点を取るためにバランスを崩していたため仕方ない部分ではあるが、この変更によって中盤のスペースが生まれてカウンターを受けやすくなっていた。

点をとるべく、後ろは「なんとかしてくれ」状態で守る。

 

湘南は奪ったあとの出足で勝ってカウンターを成功させる方針で追加点を狙う。

それなりの数のカウンターを食らっていたが、文字通り最終局面で「なんとか」していた。相手の決定力に助けられた部分もある。

 

 

最終盤は空中戦のターゲットがいない中でのパワープレー。理屈とか知らん!という攻撃でなかなか厳しい状況だったが、アディショナルタイムに森重のスーパーなミドルがゴールに突き刺さる。

最後の最後で「なにか」を起こして勝点1を拾った。

 

 

FC東京1-1湘南

 

まとめ・感想

東京の出来だけを考えたら個人的今季ワーストゲーム。

それは単純に湘南が良かった側面もあるが、方針が決まらないまま相手の土俵に立ってしまい、食われて失点。

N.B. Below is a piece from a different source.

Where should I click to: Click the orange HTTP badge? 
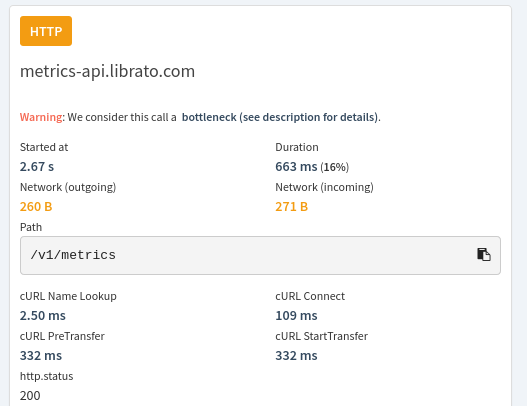46,31
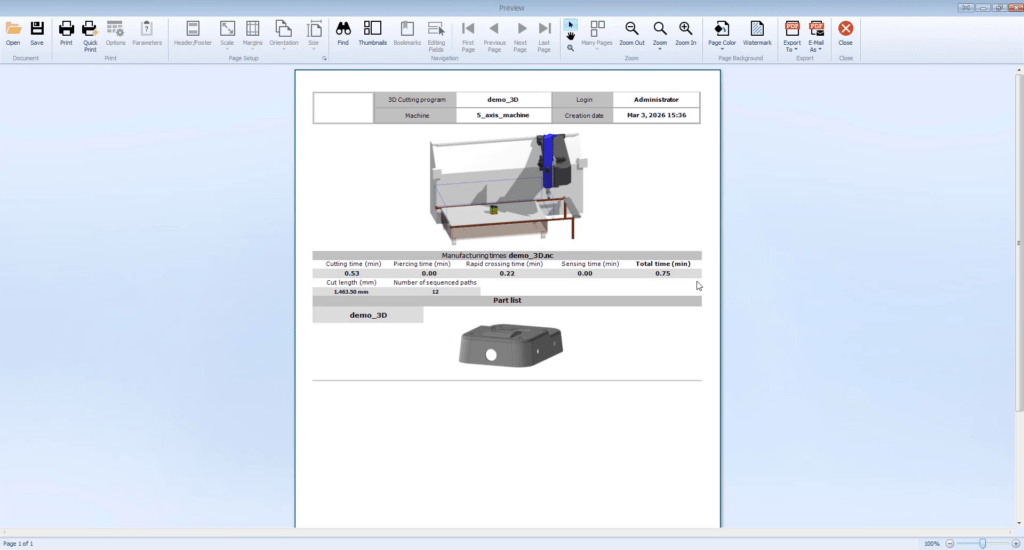Show the page Thumbnails panel
This screenshot has height=550, width=1024.
[x=373, y=29]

選手やピッチのコンディション不良も重なってしまった影響は大きかったが、このチーム状態で湘南に挑むのは難しかった。

 

前半は特に

ボールが持てない→じゃあ相手に持たせよう!→相手に持たせたら苦しい→やっぱがんばってボールを持たないと!→ショートカウンターを食らって失点

というサイクルに陥った。うまくいかないなりに0-0で進めて相手のガス欠を待つ展開に持ち込めればよかったが、前半はそれにも失敗。ベンチには大きな変化をつけられる選手もいない。この非常に困難な状況からなんとか同点まで持ち込んだ。

 

順位の優位性を考えたら手痛い引き分けだが、チームのメンタルを立て直す、次の一戦に向けて、という点において森重の同点弾はあまりにも大きなものだった。

 

この1ポイントを生かすも殺すも次の2戦次第。次の浦和戦は引き分けではいけない。途中出場で“本気の気持ち”を見せたユ・インスのような姿勢を多くの選手に見せてほしいところだ。